HDFC on Monday reported better than expected numbers for the quarter ended September 30. The net profit of the mortgage lender came in at Rs 2,870.12 crore, down 27.55 per cent from Rs 3,961.53 crore in the corresponding period of the previous year.
Analysts were expecting HDFC to report net profits in the region of Rs 2,200 crore.
The profit was lower as components such as profit on sale of investments and dividend income declined during the quarter compared with the same period of the previous year.
A year ago, HDFC earned Rs 1,627 crore from profit on sale of investment which included its stake sale in Gruh Finance to Bandhan Bank.
Its dividend income fell to Rs 322.97 crore from Rs 1,073.80 crore as the Reserve Bank of India (RBI) and the Insurance Regulatory and Development Authority asked banks and insurers to not declare dividends because of the Covid-19 pandemic.
Adjusting for these components, HDFC would have reported a 27 per cent rise in net profits for the quarter.
The stock markets responded positively to the numbers with the HDFC share ending 6.24 per cent higher at Rs 2,042.65 on the BSE.

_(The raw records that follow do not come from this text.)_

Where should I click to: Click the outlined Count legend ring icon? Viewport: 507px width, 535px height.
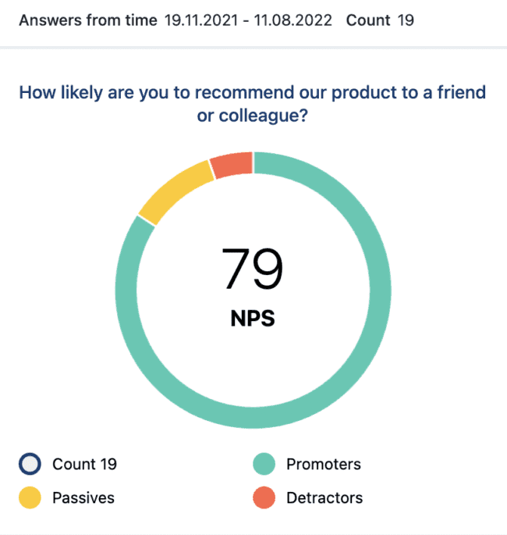click(x=30, y=464)
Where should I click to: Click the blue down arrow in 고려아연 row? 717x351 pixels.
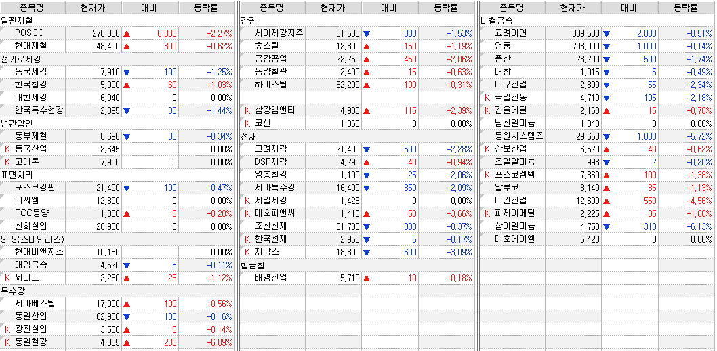coord(606,33)
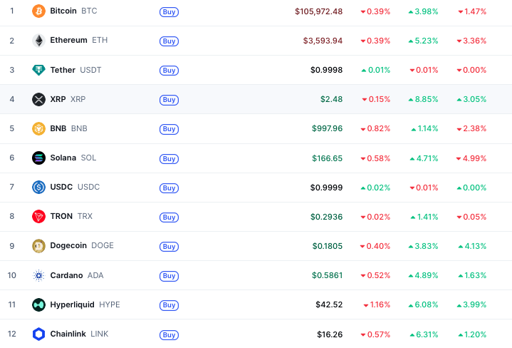This screenshot has width=512, height=348.
Task: Click the Solana logo icon
Action: (38, 158)
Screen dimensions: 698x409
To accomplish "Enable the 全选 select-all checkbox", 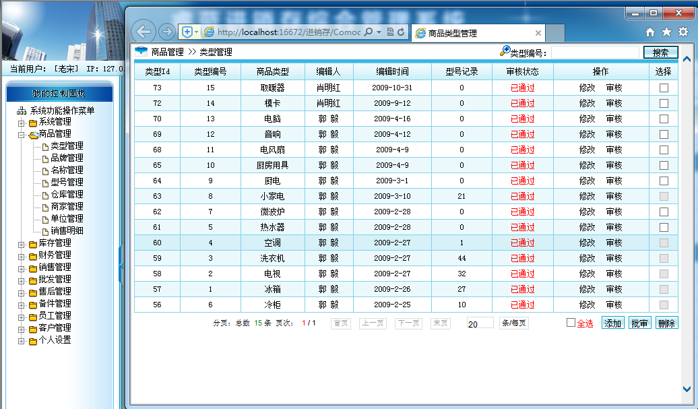I will pos(571,323).
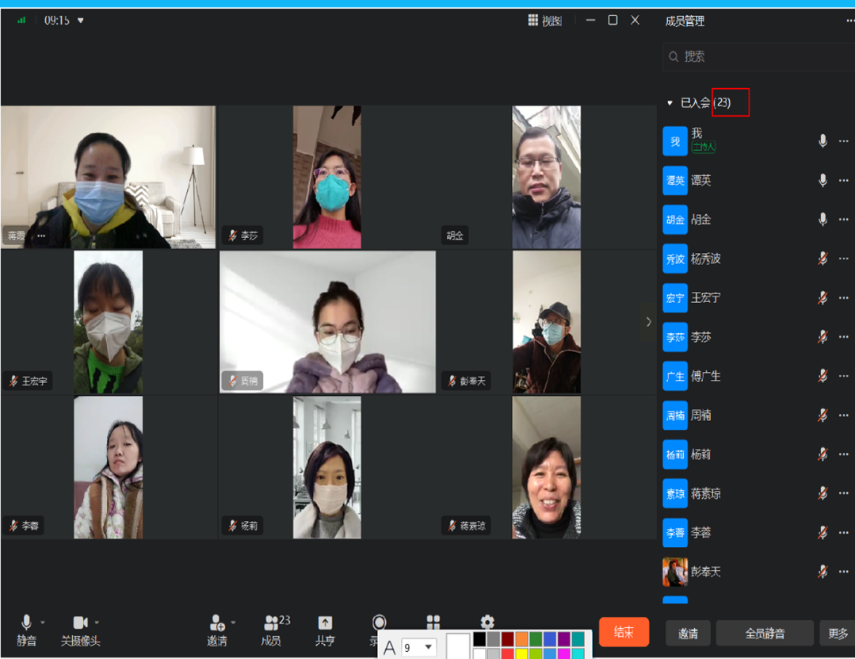Click the 全员静音 mute all button
Viewport: 855px width, 659px height.
765,634
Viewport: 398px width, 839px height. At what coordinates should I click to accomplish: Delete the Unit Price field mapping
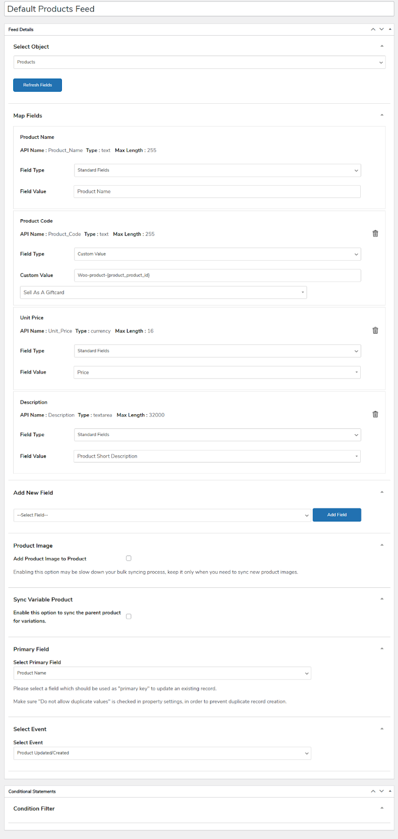[x=375, y=330]
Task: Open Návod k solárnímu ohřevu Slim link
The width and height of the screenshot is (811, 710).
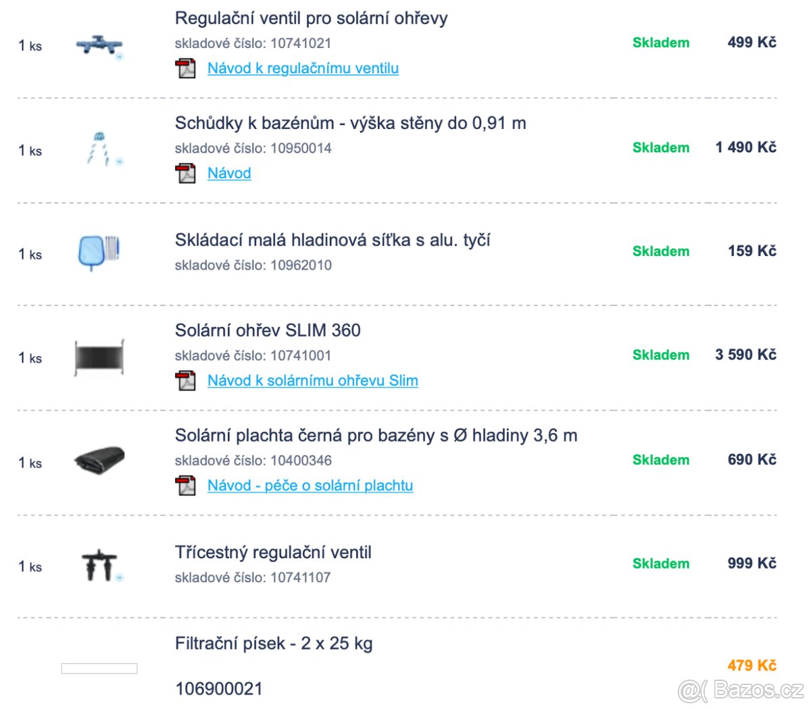Action: (312, 381)
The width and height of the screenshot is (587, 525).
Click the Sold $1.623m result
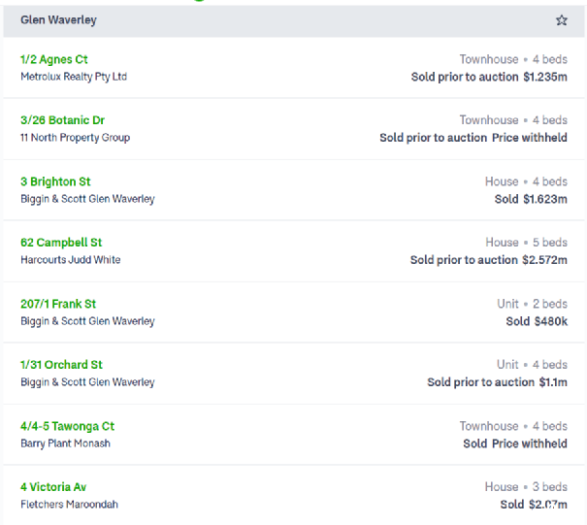tap(531, 199)
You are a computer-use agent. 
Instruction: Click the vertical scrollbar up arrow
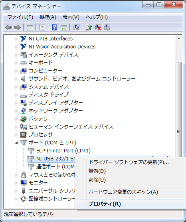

At a virtual press conference soon after the results announcement, Keki Mistry, vice-chairman and managing director of HDFC, said the business environment showed a good improvement during the second quarter.
He disclosed that during the second quarter, individual loan disbursements were at 95 per cent of what they were in the second quarter of the previous year and if one were to break down the performance from July, there has been an improvement with every passing month.
For instance, in September, loan approvals showed a growth of 31 per cent over last year and disbursements were higher by 11 per cent. It has improved further in October with loan approvals growing 58 per cent and disbursements 35 per cent.
HDFC said the low interest rates and soft property prices will benefit the company.